◆ PROVIDED PASSAGE ◆
It's the story of an engine, specifically an engine that never was, and potentially might be at some point in the (hopefully near) future.

Most people have a good understanding of the history of the 996 - it was launched with a development of the water cooled flat six from the Boxster, pushed to 3.4 litres, but the decision was taken to install a water cooled evolution of the older air-cooled motor to create a high performance version that would be called the GT3. The same engine also appeared in the turbo, and the Porsche Cup cars (with changes appropriate to each, of course).

Slightly less well known is the X51 Powerkit, a comprehensive upgrade package for the M96 engine that was created when Porsche was evaluating whether the M96 had what it took to be the base engine and the high performance version.

For the 996.1 this kit was extremely comprehensive, encompassing an additional oil scavenge pump, heavily revised sump, X51 specific heads, pistons, cams, valves, a whole new cast aluminium intake (instead of the stock plastic unit) and much larger diameter exhaust manifolds, an additional central radiator and a revision to the DME to manage all the changes. This wasn't a red badge and a tweak to the map - the engine was gone through from top to bottom and almost every system was revised or enhanced.

And, of course - it wasn't enough. The decision was made that the Mezger was the way forward and the rest was history.

The X51 kit continued to be offered, but with each subsequent iteration it was less comprehensive, and whilst certainly more than a trim level it was never as comprehensive as it was in its original form.

Over the years the M96 has become the butt of many jokes, the chocolate engine, the engine Porsche wanted to forget, and with the move to the 9A1 architecture it largely was.

I have to admit though, I liked it - characterful, makes a great noise with a sports exhaust, plenty of shove low down but some real zing in the upper reaches of the rev range. I had bought my 996 on 60,000 miles, and decided that I was going to run the engine through a prophylactic Hartech rebuild before it hit 100,000 in order to preserve all the things I liked, but remove the weaknesses that were well known to bedevil the M96 (and some that were less well known, but still needed to be engineered out).

Around this time PopPopBangBang had the engine in his very well known 996 C4 rebuilt, in his case by Autofarm, and pushed to 3.7 litres.

He was good enough to publish some estimated power power and torque plots for his revised engine, and it was clear that the new unit had more horsepower and torque- both delivered lower down in the rev-range.

This was clearly a strong indication that when I got my engine rebuilt I should swap from the 96mm bore to the 100mm bore in order to take my 3.4 to (the obviously much more desirable) 3.7.

But, why stop there? It occurred to me that if one were to add the X51 kit to the 3.7 then it's higher lift cams, flowed heads and increased rev limit might create a unit that continued making power when standard 3.7's were already changing gear, an engine that potentially answered the question "what if Porsche *didn't* choose the Mezger?"

I started to put together a wish-list for my new engine, a list that could be summarised in two key points: remove the weaknesses of the M96 and add drama in the form of revs and power.

First, the weaknesses.

◆ LISTED RECORDS ◆

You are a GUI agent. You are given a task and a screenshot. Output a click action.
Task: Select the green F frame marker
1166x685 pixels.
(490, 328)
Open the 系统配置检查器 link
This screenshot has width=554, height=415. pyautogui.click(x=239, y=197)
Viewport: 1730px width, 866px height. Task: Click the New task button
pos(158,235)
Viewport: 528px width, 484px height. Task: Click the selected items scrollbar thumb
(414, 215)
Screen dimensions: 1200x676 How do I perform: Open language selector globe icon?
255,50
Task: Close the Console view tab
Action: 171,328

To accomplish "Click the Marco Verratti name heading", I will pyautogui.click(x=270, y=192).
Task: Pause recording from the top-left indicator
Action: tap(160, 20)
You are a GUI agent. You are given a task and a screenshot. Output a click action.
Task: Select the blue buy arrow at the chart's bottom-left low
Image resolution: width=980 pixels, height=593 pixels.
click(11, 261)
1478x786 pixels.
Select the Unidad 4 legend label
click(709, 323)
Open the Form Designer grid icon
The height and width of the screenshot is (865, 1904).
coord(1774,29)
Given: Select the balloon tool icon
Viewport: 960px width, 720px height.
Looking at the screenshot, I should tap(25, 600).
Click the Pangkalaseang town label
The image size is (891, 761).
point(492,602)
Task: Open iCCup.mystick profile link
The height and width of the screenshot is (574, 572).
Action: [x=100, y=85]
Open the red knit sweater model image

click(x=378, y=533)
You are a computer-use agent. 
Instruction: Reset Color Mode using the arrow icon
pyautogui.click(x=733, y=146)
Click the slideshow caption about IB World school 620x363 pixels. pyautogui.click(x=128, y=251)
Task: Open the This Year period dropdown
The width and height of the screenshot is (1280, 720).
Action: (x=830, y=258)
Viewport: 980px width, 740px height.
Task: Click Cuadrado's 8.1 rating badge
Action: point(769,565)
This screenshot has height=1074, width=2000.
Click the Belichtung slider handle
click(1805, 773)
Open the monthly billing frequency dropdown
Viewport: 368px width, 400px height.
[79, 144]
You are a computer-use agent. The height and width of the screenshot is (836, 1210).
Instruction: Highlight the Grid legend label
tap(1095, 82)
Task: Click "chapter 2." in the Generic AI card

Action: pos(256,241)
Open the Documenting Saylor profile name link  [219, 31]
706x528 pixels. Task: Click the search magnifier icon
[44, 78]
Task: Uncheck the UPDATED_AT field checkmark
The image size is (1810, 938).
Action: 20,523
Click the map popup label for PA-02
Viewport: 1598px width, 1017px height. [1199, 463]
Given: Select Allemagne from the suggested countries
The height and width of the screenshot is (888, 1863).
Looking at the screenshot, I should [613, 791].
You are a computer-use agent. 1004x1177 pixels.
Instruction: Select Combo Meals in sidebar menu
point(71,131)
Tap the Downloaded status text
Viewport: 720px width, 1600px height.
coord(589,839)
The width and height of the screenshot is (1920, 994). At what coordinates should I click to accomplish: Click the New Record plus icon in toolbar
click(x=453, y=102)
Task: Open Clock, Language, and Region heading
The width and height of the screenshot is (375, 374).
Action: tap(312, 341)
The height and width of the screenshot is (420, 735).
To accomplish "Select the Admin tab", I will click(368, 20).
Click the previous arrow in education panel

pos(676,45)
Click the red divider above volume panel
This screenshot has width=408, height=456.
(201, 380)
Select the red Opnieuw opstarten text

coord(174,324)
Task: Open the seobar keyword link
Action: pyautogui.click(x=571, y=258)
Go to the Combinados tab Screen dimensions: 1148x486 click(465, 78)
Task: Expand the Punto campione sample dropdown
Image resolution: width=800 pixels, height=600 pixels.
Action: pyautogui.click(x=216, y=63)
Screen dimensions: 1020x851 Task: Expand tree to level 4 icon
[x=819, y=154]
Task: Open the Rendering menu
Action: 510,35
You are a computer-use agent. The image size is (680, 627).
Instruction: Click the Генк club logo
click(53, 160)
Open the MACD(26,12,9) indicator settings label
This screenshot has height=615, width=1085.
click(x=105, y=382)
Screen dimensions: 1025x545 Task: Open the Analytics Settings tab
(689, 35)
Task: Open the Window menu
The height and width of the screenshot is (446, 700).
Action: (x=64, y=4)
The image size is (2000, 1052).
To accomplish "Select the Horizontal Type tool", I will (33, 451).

◆ WORK ORDER A ◆
From the passage on the M96 engine, list every model or car in which the water-cooled evolution of the older air-cooled motor was used.
◆ WORK ORDER B ◆
According to the passage on the M96 engine, which company rebuilt the engine in PopPopBangBang's 996 C4, and to what displacement?

◆ REPLY A ◆
- GT3
- Turbo
- Porsche Cup cars

◆ REPLY B ◆
Autofarm rebuilt it and pushed it to 3.7 liters.